Confirmation 5 mai 2026
Commentaire • 0
Sur la décision
| Référence : | CA Saint-Denis de la Réunion, ch. civ., 5 mai 2026, n° 24/00071 |
|---|---|
| Juridiction : | Cour d'appel de Saint-Denis de la Réunion |
| Numéro(s) : | 24/00071 |
| Importance : | Inédit |
| Décision précédente : | Tribunal de grande instance de Mamoudzou, 4 mars 2024, N° 22/05516 |
| Dispositif : | Autre |
| Date de dernière mise à jour : | 15 mai 2026 |
| Lire la décision sur le site de la juridiction |
Sur les parties
| Avocat(s) : | |
|---|---|
| Parties : |
Texte intégral
RÉPUBLIQUE FRANÇAISE
AU NOM DU PEUPLE FRANÇAIS
COUR D’APPEL DE SAINT DENIS DE LA REUNION
CHAMBRE D’APPEL DE MAMOUDZOU
Chambre Civile
ARRET N° 26/00019 – 7 pages – DU 05 MAI 2026
Numéro d’inscription au répertoire général : N° RG 24/00071 – N° Portalis 4XYA-V-B7I-I4V
Décision déférée à la Cour : Jugement rendu le 04 Mars 2024 par le Tribunal judiciaire de MAMOUDZOU – RG n° 22/05516
APPELANT :
S.A. PRUDENCE CREOLE
[Adresse 1]
[Adresse 1]
[Localité 1]
Représentant : Me Thibaut BESSUDO, avocat au barreau de SAINT-DENIS-DE-LA-REUNION
INTIME :
M. [X] [L] [C]
[Adresse 2]
[Adresse 2]
[Localité 2]
Représentant : Me Yanis SOUHAÏLI de la SELARL YSYS AVOCATS, avocat au barreau de MAYOTTE
Mme [B] [L] [C]
[Adresse 3]
[Localité 2]
Représentant : Me Yanis SOUHAÏLI de la SELARL YSYS AVOCATS, avocat au barreau de MAYOTTE
Mme [T] [D]
[Adresse 4]
[Localité 2]
Représentant : Me Yanis SOUHAÏLI de la SELARL YSYS AVOCATS, avocat au barreau de MAYOTTE
M. [G] [Q]
[Adresse 5]
[Localité 3]
Représentant : Me Yanis SOUHAÏLI de la SELARL YSYS AVOCATS, avocat au barreau de MAYOTTE
Mme [O] [Q]
[Adresse 4]
[Localité 2]
Représentant : Me Yanis SOUHAÏLI de la SELARL YSYS AVOCATS, avocat au barreau de MAYOTTE
M. [J] [Q]
[Adresse 6]
[Localité 4]
Représentant : Me Yanis SOUHAÏLI de la SELARL YSYS AVOCATS, avocat au barreau de MAYOTTE
M. [V] [I]
[Adresse 7]
[Localité 4]
Représentant : Me Yanis SOUHAÏLI de la SELARL YSYS AVOCATS, avocat au barreau de MAYOTTE
LA CAISSE DE SECURITE SOCIALE DE MAYOTTE
[Adresse 8]
[Adresse 8]
[Localité 5]
Non représentée
DÉBATS
En application de l’article 805 du code de procédure civile, l’affaire a été débattue le 02 Décembre 2025, en audience publique, devant Mme Nathalie MALARDEL, conseillère chargée d’instruire l’affaire, les parties ne s’y étant pas opposées.
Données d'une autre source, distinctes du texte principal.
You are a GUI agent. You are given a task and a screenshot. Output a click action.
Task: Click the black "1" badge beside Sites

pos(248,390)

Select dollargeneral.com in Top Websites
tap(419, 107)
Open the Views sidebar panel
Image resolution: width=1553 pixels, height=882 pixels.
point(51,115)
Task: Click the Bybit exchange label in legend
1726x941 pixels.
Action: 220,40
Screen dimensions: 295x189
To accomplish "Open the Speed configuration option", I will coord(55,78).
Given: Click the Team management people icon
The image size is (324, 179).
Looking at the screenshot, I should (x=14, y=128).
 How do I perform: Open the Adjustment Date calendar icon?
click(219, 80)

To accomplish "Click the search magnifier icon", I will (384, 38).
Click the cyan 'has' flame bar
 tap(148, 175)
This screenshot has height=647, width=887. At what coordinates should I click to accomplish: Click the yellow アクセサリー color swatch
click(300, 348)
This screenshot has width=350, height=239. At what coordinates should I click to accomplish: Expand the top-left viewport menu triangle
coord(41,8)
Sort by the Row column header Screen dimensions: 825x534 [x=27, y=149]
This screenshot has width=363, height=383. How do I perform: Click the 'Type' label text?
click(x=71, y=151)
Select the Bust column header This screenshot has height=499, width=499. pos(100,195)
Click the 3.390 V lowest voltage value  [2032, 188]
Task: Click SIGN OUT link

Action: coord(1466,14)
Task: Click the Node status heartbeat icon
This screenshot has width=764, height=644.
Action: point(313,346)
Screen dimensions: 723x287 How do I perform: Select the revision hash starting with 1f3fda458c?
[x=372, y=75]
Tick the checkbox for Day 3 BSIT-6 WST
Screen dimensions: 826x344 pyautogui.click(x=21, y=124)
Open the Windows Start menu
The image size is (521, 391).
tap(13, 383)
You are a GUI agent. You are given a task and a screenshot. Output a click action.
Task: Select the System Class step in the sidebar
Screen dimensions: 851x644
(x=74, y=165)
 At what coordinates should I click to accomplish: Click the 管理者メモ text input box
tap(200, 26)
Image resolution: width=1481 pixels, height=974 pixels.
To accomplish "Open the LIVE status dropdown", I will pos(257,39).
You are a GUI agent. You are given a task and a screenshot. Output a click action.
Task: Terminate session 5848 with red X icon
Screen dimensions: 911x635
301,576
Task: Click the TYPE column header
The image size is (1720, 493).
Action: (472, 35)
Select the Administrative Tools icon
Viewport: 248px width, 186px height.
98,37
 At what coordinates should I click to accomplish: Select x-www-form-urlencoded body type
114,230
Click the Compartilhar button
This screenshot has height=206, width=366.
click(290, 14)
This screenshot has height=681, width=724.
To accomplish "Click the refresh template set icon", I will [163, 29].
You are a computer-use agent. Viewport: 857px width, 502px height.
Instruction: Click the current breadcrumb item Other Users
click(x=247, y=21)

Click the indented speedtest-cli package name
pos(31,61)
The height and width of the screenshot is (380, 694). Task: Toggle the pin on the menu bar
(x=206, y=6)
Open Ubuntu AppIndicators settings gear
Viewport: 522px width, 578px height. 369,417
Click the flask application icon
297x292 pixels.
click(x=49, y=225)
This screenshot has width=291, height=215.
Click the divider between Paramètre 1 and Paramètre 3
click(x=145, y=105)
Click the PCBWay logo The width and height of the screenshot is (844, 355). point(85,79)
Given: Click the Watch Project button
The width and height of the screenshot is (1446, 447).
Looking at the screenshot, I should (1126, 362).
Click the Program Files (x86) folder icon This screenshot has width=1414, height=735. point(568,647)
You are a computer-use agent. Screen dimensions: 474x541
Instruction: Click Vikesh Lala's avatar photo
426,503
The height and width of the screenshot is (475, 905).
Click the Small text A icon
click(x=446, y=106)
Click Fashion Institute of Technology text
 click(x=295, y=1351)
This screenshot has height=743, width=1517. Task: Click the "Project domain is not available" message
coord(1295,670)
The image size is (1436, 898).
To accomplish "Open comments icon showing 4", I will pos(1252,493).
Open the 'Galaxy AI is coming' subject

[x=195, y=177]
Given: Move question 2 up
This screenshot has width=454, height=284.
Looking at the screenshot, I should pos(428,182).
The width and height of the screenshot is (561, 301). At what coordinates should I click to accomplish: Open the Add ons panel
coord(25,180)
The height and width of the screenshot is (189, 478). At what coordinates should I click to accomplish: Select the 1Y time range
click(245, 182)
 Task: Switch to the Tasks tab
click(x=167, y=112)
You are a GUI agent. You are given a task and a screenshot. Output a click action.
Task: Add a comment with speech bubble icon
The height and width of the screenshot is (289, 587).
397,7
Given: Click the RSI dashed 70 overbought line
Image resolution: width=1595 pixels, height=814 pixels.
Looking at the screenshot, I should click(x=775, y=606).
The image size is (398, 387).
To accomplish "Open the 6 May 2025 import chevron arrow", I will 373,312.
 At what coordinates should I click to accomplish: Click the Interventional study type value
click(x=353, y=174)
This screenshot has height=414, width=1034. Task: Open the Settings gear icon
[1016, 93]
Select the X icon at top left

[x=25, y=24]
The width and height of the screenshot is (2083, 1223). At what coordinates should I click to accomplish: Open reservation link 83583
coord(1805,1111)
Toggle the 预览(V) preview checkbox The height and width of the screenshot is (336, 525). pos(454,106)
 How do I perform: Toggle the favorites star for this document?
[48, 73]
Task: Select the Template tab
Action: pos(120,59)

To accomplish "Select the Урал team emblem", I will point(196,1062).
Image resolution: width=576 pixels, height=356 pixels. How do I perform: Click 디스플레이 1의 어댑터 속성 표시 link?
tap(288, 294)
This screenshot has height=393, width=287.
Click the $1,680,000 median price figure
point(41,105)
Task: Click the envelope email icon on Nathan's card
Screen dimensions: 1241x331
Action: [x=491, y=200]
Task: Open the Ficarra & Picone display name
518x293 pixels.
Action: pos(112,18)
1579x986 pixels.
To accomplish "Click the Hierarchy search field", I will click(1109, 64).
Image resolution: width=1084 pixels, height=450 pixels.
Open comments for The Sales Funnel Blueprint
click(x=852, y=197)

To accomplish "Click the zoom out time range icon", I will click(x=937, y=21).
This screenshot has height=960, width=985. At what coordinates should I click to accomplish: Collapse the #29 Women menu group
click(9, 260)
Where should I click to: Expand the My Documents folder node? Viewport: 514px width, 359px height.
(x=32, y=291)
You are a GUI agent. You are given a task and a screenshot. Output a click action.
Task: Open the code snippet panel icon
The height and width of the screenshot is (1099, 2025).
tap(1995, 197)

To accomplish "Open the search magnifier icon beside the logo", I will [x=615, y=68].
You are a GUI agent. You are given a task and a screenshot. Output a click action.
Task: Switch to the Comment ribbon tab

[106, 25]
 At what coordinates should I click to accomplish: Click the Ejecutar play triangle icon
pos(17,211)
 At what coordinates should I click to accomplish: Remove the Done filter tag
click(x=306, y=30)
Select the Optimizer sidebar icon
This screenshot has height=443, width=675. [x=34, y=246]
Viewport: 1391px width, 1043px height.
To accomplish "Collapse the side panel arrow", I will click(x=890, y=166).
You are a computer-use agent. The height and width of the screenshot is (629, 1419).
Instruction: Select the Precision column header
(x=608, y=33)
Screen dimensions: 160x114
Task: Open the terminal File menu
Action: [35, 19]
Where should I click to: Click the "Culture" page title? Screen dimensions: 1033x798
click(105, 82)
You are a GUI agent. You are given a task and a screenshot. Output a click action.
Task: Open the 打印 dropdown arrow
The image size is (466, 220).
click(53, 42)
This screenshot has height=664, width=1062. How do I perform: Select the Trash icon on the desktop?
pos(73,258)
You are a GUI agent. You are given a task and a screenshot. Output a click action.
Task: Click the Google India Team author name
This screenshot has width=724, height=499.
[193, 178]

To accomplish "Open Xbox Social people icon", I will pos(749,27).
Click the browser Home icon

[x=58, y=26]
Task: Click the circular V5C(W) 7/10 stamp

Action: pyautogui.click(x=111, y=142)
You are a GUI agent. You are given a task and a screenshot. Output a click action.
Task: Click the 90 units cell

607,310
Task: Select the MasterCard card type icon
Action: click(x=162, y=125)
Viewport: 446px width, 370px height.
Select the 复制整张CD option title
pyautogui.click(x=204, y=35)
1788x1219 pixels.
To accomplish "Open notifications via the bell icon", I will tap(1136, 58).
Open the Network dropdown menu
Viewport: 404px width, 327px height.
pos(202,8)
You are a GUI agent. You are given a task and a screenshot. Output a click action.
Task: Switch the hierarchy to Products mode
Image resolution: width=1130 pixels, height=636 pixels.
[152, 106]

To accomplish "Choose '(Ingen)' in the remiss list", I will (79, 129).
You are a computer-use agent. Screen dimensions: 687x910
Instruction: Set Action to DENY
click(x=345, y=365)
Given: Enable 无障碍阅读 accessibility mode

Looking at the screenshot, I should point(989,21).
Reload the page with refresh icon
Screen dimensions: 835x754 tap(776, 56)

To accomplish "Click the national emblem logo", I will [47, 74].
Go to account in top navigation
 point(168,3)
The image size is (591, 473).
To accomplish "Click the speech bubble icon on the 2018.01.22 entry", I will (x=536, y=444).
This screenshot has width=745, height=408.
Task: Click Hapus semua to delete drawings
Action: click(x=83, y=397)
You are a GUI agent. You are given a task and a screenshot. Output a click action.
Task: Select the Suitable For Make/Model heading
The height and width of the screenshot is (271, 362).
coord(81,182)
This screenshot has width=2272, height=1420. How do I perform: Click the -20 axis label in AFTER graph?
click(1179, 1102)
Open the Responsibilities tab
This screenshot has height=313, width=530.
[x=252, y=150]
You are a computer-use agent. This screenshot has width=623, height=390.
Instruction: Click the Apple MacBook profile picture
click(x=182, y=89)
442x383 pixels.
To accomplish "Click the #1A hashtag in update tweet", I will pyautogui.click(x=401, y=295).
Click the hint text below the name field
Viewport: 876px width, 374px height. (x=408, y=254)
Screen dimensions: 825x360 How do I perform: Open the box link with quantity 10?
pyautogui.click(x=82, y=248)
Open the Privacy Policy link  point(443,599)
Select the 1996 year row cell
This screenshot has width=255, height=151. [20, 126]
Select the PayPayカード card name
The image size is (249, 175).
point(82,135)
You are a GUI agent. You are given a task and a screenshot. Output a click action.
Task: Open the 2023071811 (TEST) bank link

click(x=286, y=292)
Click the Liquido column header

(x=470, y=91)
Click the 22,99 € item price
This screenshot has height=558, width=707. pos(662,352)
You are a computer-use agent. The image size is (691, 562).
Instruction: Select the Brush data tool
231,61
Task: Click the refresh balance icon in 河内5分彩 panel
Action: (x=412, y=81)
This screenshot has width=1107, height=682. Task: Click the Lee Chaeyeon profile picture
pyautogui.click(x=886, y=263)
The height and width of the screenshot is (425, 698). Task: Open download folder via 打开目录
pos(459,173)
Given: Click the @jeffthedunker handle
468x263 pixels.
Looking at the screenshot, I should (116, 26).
Ce magistrat a rendu compte des plaidoiries dans le délibéré de la Cour, composée de :
M. Vincent ALDEANO-GALIMARD, président de chambre
M. Olivier NOEL, président de chambre
Mme Nathalie MALARDEL, conseillère
qui en ont délibéré
Le président a avisé les parties que l’affaire était mise en délibéré par mise à disposition le 03 mars 2025 prorogé au 05 mai 2026 ;
Greffier : lors des débats Madame Coralie GARNIER, et lors du prononcé Madame Rachel FRESSE, directrice des services de greffe judiciaires
ARRET :
réputé contradictoire prononcé publiquement par mise à disposition le 05 mai 2026
* * *
EXPOSE DES FAITS ET DE LA PROCEDURE
Le 2 mai 2019, M. [X] [L] [C], procédant en motocyclette au dépassement de véhicules ralentis sur la commune de [Localité 6], est entré en collision avec un véhicule Audi tournant à gauche, conduit par M. [W] [P] et assuré auprès de la société Prudence Créole.
M. [X] [L] [C] conserve aujourd’hui une paraplégie complète.
Par courrier du 30 septembre 2019, la société Prudence Créole informait M. [X] [L] [C] qu’elle considérait que ses fautes, à l’origine du dommage subi, étaient de nature à exclure son droit à indemnisation.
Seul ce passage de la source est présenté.